Expertos italianos mostraron evidencias de un aumento de cinco mil casos anuales de italianos entre 15 y 35 años con cáncer testicular, destaca la publicación digital Blasting News.

El tema fue abordado por el seminario ‘La Salud Andrológica: información correcta, prevención eficaz y la detección temprana’, patrocinado por el Policlínico Umberto I y la Universidad La Sapienza de Roma.

Según especialistas citados por la propia fuente, estudios actuales demuestran que esta forma de cáncer crecerá un 30 por ciento más en 2025, algo para alarmarse, aunque controlable con una adecuada conducta preventiva, diagnóstico temprano y tratamiento eficaz.

Precisan los investigadores que en ese grupo etario ese tipo de neoplasia es mayor al coincidir con la fase reproductiva y al ser un cuerpo joven el cáncer tiende a extenderse con mayor rapidez debido a una sustitución celular más frecuentes que en las personas de mayor edad.
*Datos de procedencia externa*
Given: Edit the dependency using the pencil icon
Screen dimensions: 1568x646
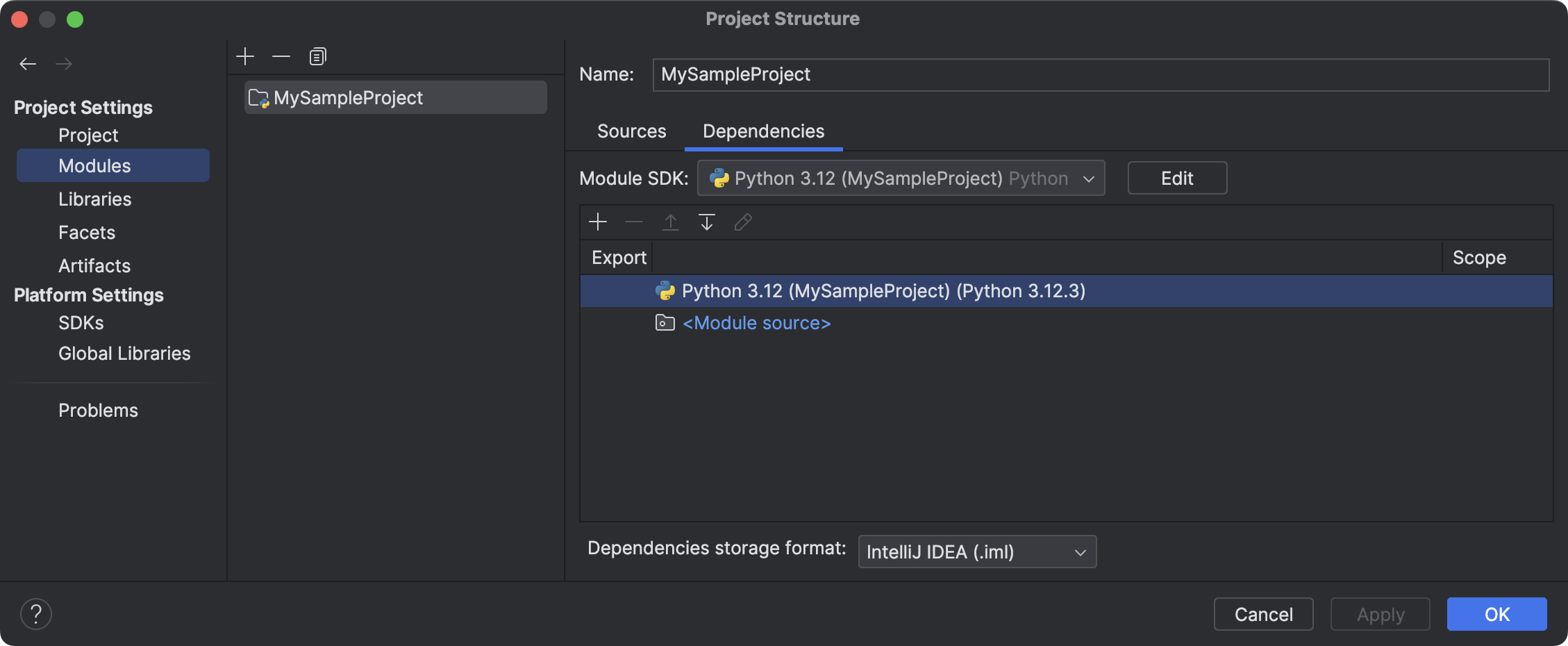Looking at the screenshot, I should coord(742,222).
Según Andrea Isidori, profesor asociado de la Universidad La Sapienza de Roma y miembro del comité directivo de la Academia Europea de Andrología, Italia está en la parte media de los países de alto riesgo para el cáncer testicular.
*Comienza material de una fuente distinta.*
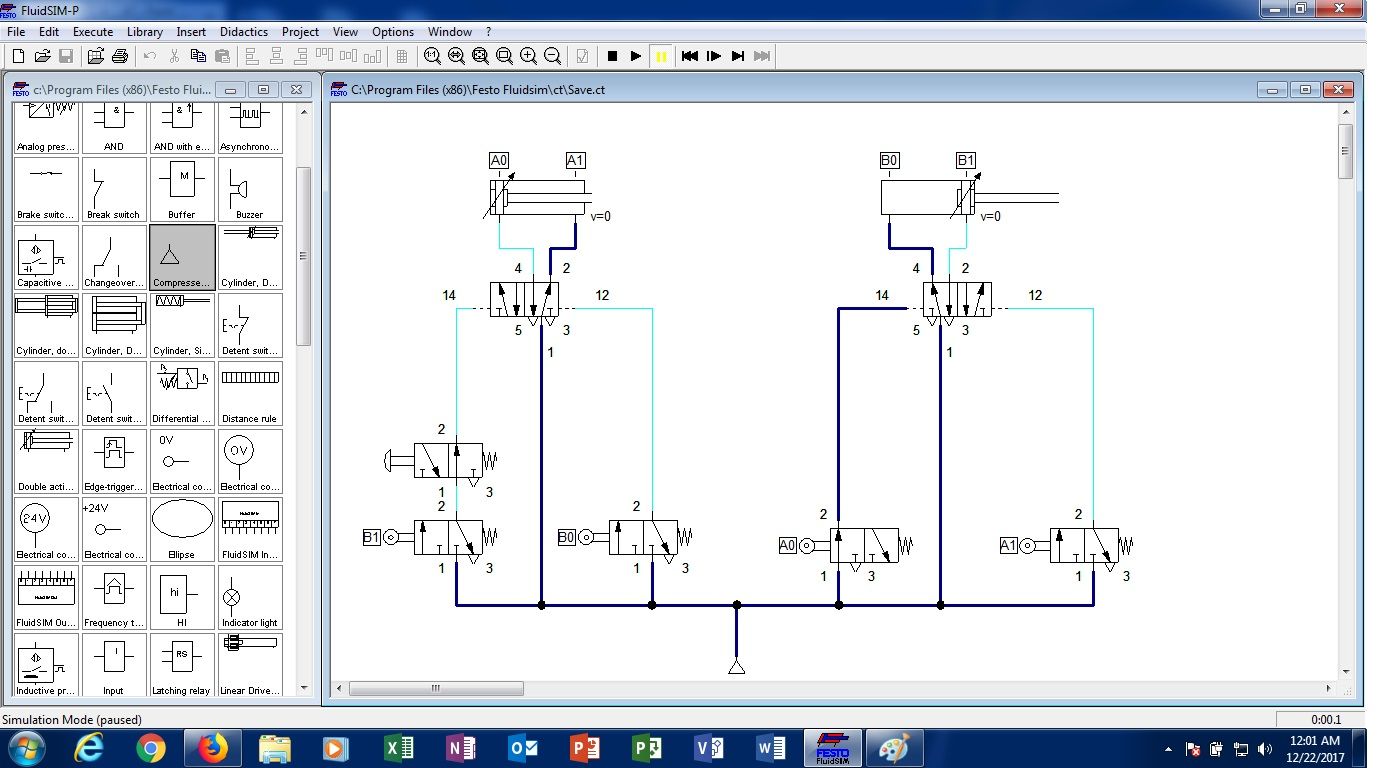Open the Didactics menu

pos(243,31)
Como promedio en los últimos años se diagnostican 10 casos por cada 100 mil habitantes, con un incremento de 12 por ciento anual.

Entre las principales causas de la aparición del cáncer testicular, -citadas por la propia fuente y atribuida a los expertos-, especialmente entre las personas más jóvenes, inciden varias enfermedades, entre ellas la criptorquidia – el testículo no descendido al escroto al nacer – y el síndrome de Klinefelter.

Ese último -indican otras fuentes- también denominado ‘síndrome XXY’, es un trastorno genético bastante frecuente, el cual sólo afecta a personas del género masculino y ocurre cuando un bebé nace con un cromosoma sexual de más en la mayoría de sus células. Los expertos italianos valoraron en el seminario que esa forma particular de cáncer tiene una probabilidad de recuperación en el 90 por ciento de los casos.

Incluso, acotaron, el diagnóstico y la prevención se vuelven más fáciles si como precaución se realiza regularmente el autoexamen testicular para detectar cualquier anomalía.